Sasha begins a friendship with Warren Fox's mentally disabled foster brother, Spencer Gray, but is using Spencer as a means to get closer to Warren. They begin a relationship which is short-lived when a hate campaign against Warren was started by Clare Devine and Warren was killed in a fire at The Loft. In Hollyoaks: The Morning After the Night Before, Sasha decides to go to Manchester where Josh and Dave Colburn were. She is followed by a strange man but Josh stop him harming her. She and Josh later sleep together.On a night out with Dave and his friends Sasha is arrested for attempting to drive a car while on drugs and without a licence. Sasha is attacked in an alleyway by a mystery person after a night out. After telling Michaela about it Michaela advised her to tell the police, if not for her sake for other girls' sakes however Sasha decided against it. She is involved in a car crash but is mainly unscathed. When Sasha spots an article in the paper about another girl being attacked she opens up to Calvin who supports her and encourages her to tell the police which she does, the incident seems to strengthen her bond with her brother. Her new-found trust in Calvin doesn't last long however as Mercedes tells her, he left Warren to die. Sasha is horrified and when she confronts Calvin, he claims he did it for her. Sasha makes it clear to everyone that Calvin is dead to her. She then gives the Valentines an ultimatum to either choose between her and Calvin. The family decides to stick by Sasha and forces Calvin to move out.

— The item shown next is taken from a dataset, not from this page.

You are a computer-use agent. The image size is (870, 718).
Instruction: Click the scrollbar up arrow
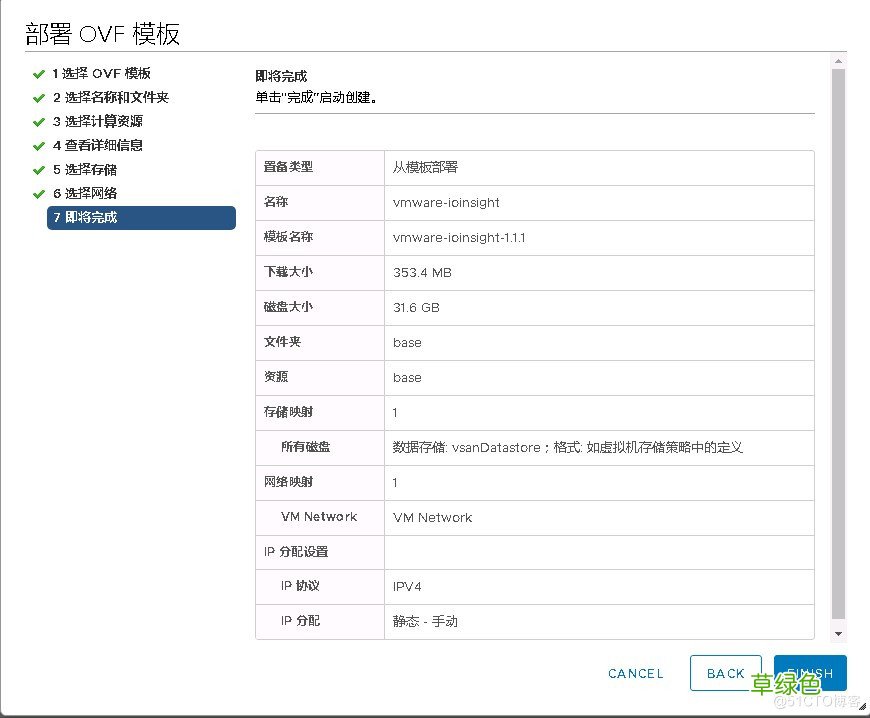(838, 62)
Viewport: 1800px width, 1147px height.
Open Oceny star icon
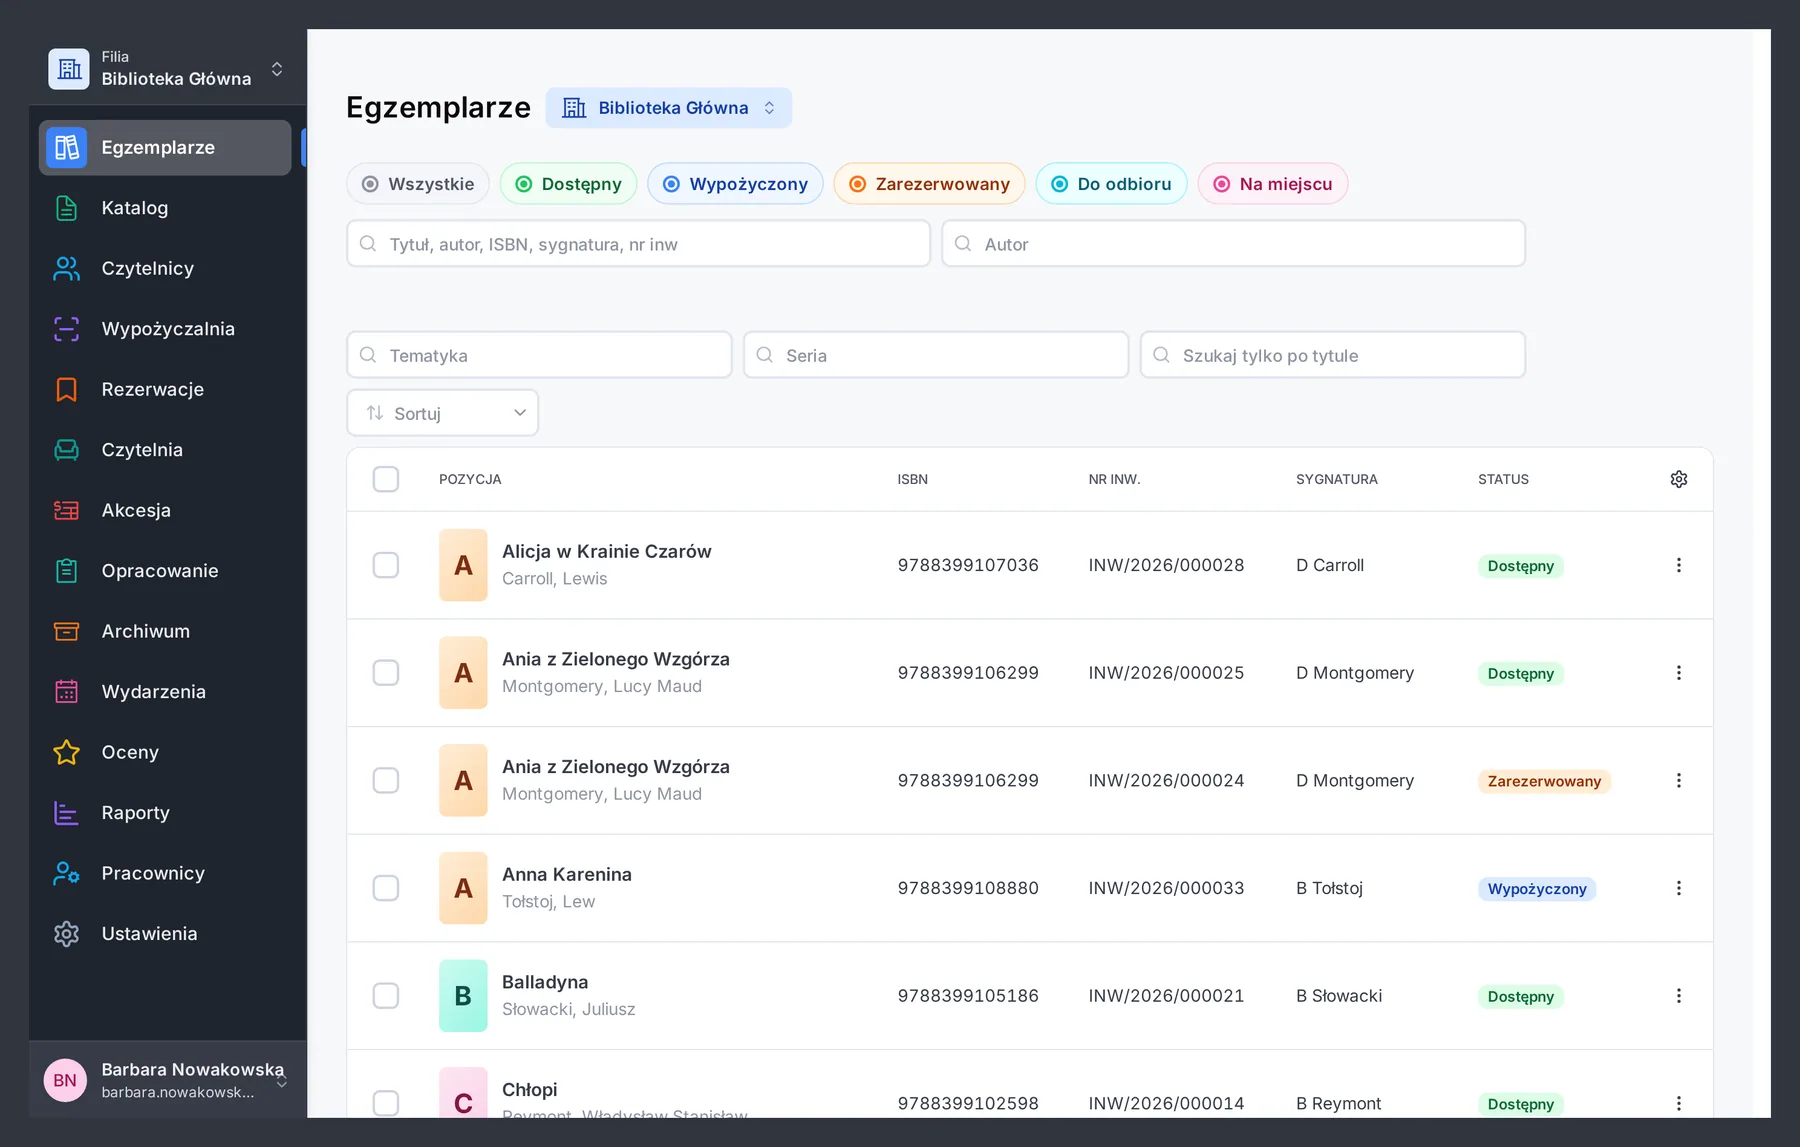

Sash leaves to live in London with Lauren and her step mother.

==Reception==
The Metro described Sasha's time on the show as "Teenager Sasha has been through so much - family troubles, heroin addiction and a dangerously addictive relationship with bad boy Warren Fox". On the character MSN said "You name it, Sasha's been there". Adam Beresford from Digital Spy called the character "baby-faced" and wrote that she "certainly had a turbulent time on the show" due to drug addictions, prostitution and her relationship with Warren. Marianna Manson from Closer Online put Sasha on her list of the 11 most iconic black characters in British soap operas, writing, "The Valentine family certainly had PLENTY of drama in Hollyoaks, and Sasha - who starred on the show between 2006 and 2010 – was no exception. After a battle with heroin and sordid affair with Warren Fox, Sasha left the North for London", and added that Emmanuel had gone on to "do some BIG things" since leaving the soap."